A bill repealing the death penalty cleared the Judiciary Committee on a 24-19 vote Wednesday night and was headed to the Senate, where a proponent, Sen. Eric D. Coleman, D-Bloomfield, said he was “very optimistic” about winning passage.

Gov. Dannel P. Malloy is committed to signing a repeal bill similar to one vetoed by Gov. M. Jodi Rell in 2009 after it squeaked through the Senate on a 19-17 vote. With eight new senators, a vote in the Senate again is projected to be close.

The governor discounted the impact of a new Quinnipiac University poll that found Connecticut voters objecting to repeal by a 2-1 ratio.

“I think everyone should be guided by their own conscience in matters such as this,” Malloy said. “If we had polled civil rights in 1962, we still would be under Jim Crow laws.”

To pass the bill, proponents appear to need the votes of two of three publicly uncommitted Democratic senators: Edith Prague of Columbia, Carlo Leone of Stamford and Joseph Crisco of Woodbridge.

“I’m very optimistic and very hopeful,” said Coleman, the co-chairman of the Judiciary Committee.

All three recently toured death row. Prague, who voted for repeal in 2009, was one of two senators who blocked a repeal vote last year in deference to pleas by Dr. William Petit, whose wife and two children were murdered in a home invasion.

“I respect that for them the decision they have to make is matter of great conscience,” Coleman said. “I would like to give them as much time as they want or need in order to arrive at a decision.”

But Coleman said the calendar is intruding, meaning the trio are being pressed for an answer. The session ends May 9.

Should he only manage an 18-18 tie in the Senate, Lt. Gov. Nancy Wyman is prepared to cast the deciding vote in favor of repeal as the presiding officer of the Senate.

The bill endorsed Wednesday would make life in prison without possibility of release the punishment for capital felonies. It would apply to crimes committed after passage.

The 11 men on death row, including two convicted of murdering Petit’s family, still would face the death penalty. But opponents of repeal predicted that those sentences would be voided if the state abolishes the death penalty.

Some opponents of repeal seemed resigned to passage.

Sen. John Kissel, R-Enfield, the ranking Republican senator on Judiciary, said he already was focused on negotiating language with Coleman that would continue to isolate prisoners convicted of capital felonies, even if death row disappeared.

Kissel still told his colleagues they were making a mistake. He noted the Quinnipiac University poll released earlier Wednesday found that Connecticut voters called repeal a “bad idea.”

“For those of my colleagues who feel they know better, I’m saying the people in Connecticut are pretty darn smart,” Kissel said.

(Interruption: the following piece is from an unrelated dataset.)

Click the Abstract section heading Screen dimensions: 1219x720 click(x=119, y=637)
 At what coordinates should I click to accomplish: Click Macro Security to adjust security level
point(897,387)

Kissel read a roll of the men on death row and their crimes, saying no one questions their guilt or the depravity of their crimes.

Rep. Gary Holder-Winfield, D-New Haven, a leading proponent of repeal in the House, said other polls have found the state more evenly divided when pollsters inform voters the options are the death penalty or life without parole.

But Sen. Edward Meyer, D-Guilford, said, “This vote should never be a matter of a poll.”

Sen. Andrew Roraback, R-Goshen, the only Republican to vote for repeal in the Senate in 2009, voted against abolition Wednesday.

Roraback, a candidate for Congress whose opposition to the death penalty has been the subject of an attack ad, is refusing to vote for repeal unless Democrats agree to change a law passed last year that allows early release for some inmates.

Reps. T.R. Rowe of Trumbull and Richard A. Smith of New Fairfield were the only Republicans on the committee to vote for repeal. Rowe, a prominent opponent of abortion, said he cast his vote to “promote a culture of life.”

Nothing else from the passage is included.